Monday, July 30, 2007

The LA Times on House Churches

I was saved in a house church. I like them. I am a part of a body that has chosen to have a great contemporary worship service in our current location of a couple hundred people with home cells on Sunday evening to replace the traditional Sunday school. It seems to work.

House churches have a lot going for them and the most exciting part is the intimacy, the low cost and the easy proliferation possibilities. Worked in the New Testament!

At any rate, the LA Times piece.
The trend goes by several names: house churches, living-room churches, the underground church, the organic church, the simple church, church without walls. Although they disagree on whether it's a good thing, proponents and detractors say that going to church in a home has the potential of forever changing the way Christians worship.

"We are at the initiation point of a transformational shift," said George Barna, author of the book "Revolution," about the changing nature of worship, and founding director of the Barna Group, a Ventura-based research firm that tracks religious trends.

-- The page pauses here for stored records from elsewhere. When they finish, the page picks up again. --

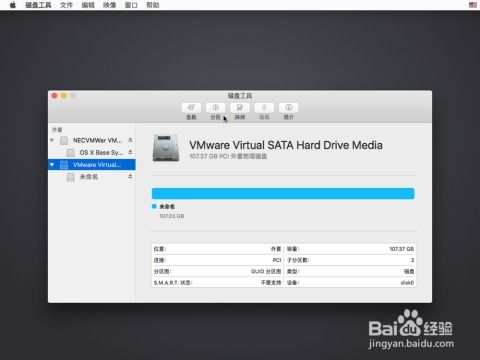Open the input source flag menu
The height and width of the screenshot is (360, 480).
point(473,5)
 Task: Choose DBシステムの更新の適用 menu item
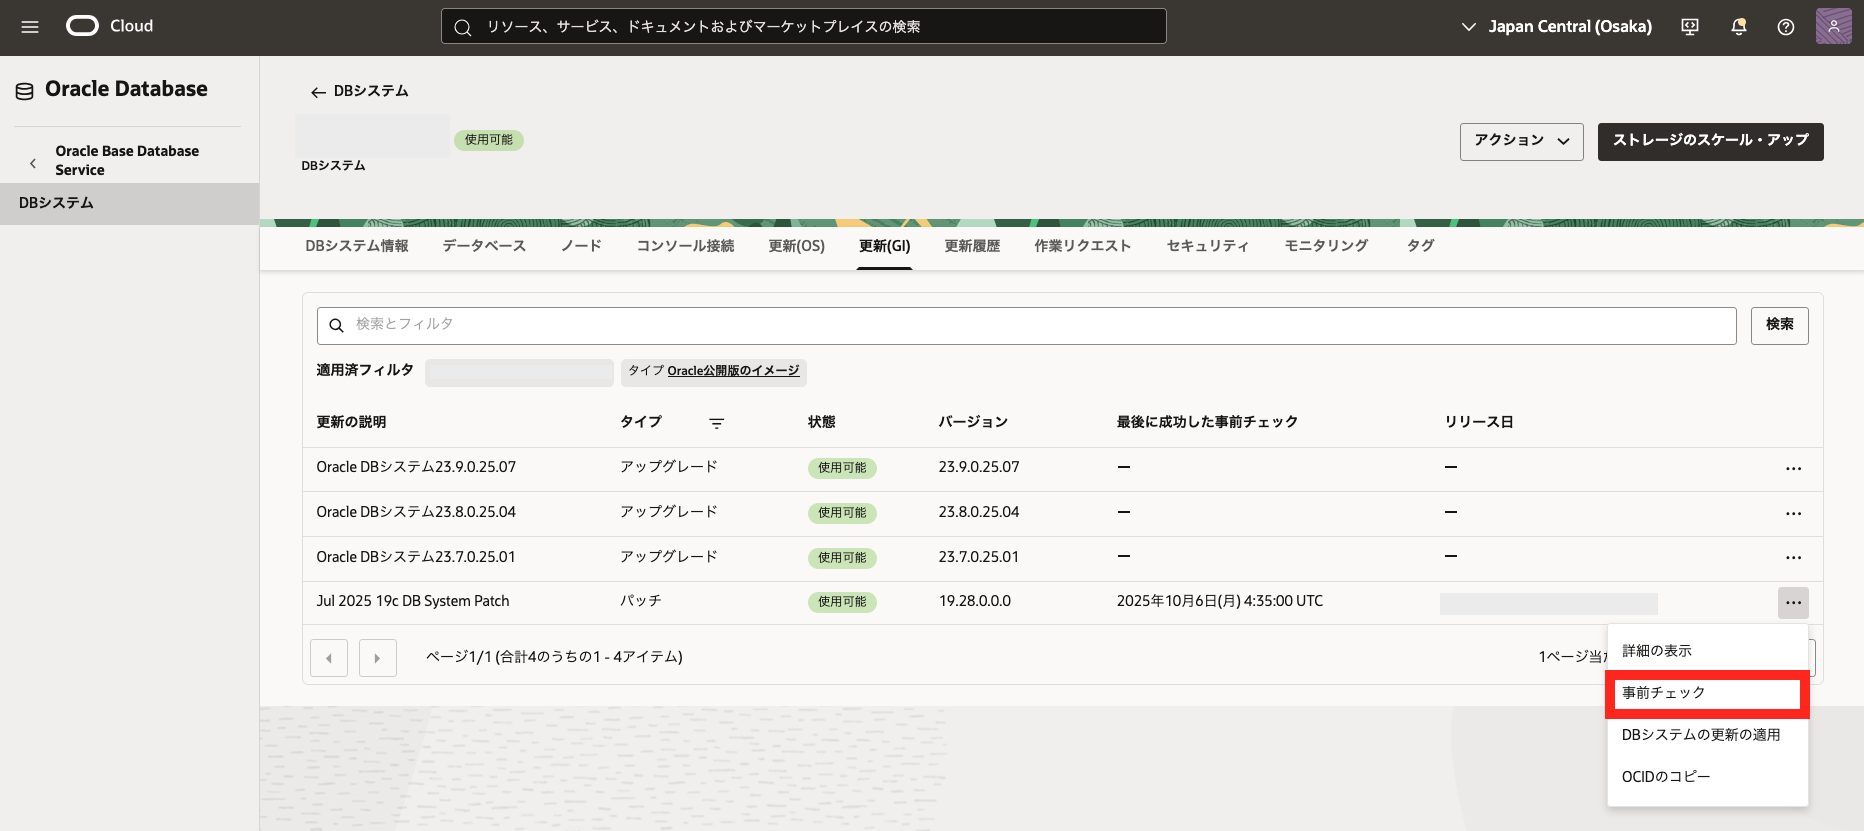(x=1700, y=735)
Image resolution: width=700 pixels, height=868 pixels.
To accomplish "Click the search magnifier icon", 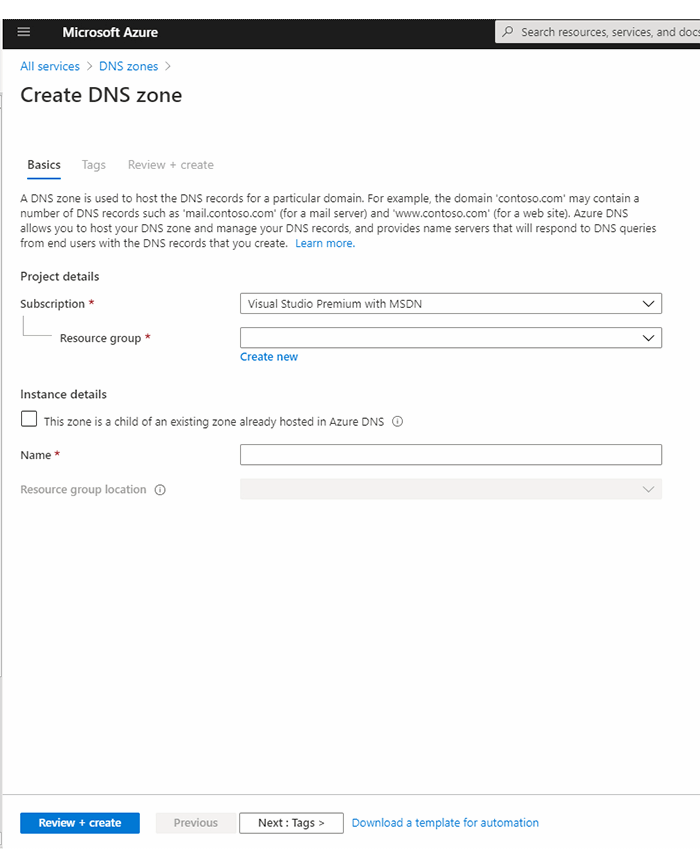I will 509,31.
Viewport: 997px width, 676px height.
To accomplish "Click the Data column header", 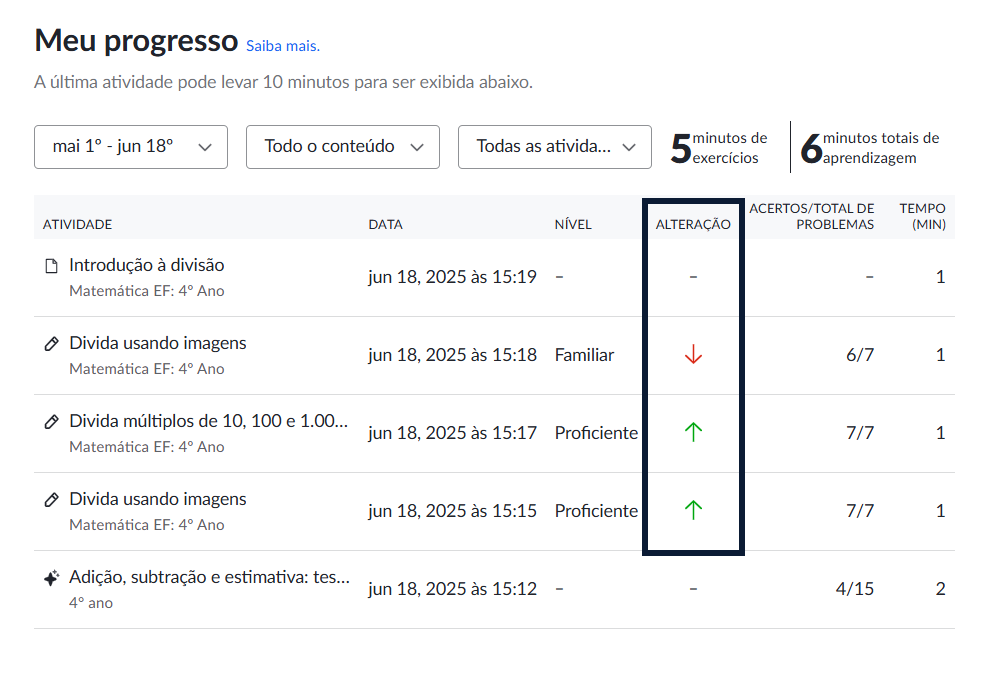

A 2006 survey by his firm — tracking developments for use by researchers and the media — concluded that 9% of U.S. adults attend house churches weekly, a ninefold increase from the previous decade, and that roughly 70 million Americans have experienced a home service.

Those most likely to attend house churches, according to phone interviews with more than 5,000 adults nationwide, are men, families that home-school their children, residents of the West and nonwhites, while those least likely to attend include women, people older than 60 and Midwesterners.

"We predict that by the year 2025, the market share of conventional churches will be cut in half," Barna said. "People are creating a new form of church, and it's really exciting."